▸ WRITTEN EXERCISE
Extract each line of the listing below that contains the word "icon", treating uppercase and lowercase letters as different.

▸ DATA FOR THE TASK
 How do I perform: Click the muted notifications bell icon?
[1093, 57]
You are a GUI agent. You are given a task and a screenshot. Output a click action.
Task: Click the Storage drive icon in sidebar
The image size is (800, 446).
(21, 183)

▸ SOLVED PROBLEM
 How do I perform: Click the muted notifications bell icon?
Task: Click the Storage drive icon in sidebar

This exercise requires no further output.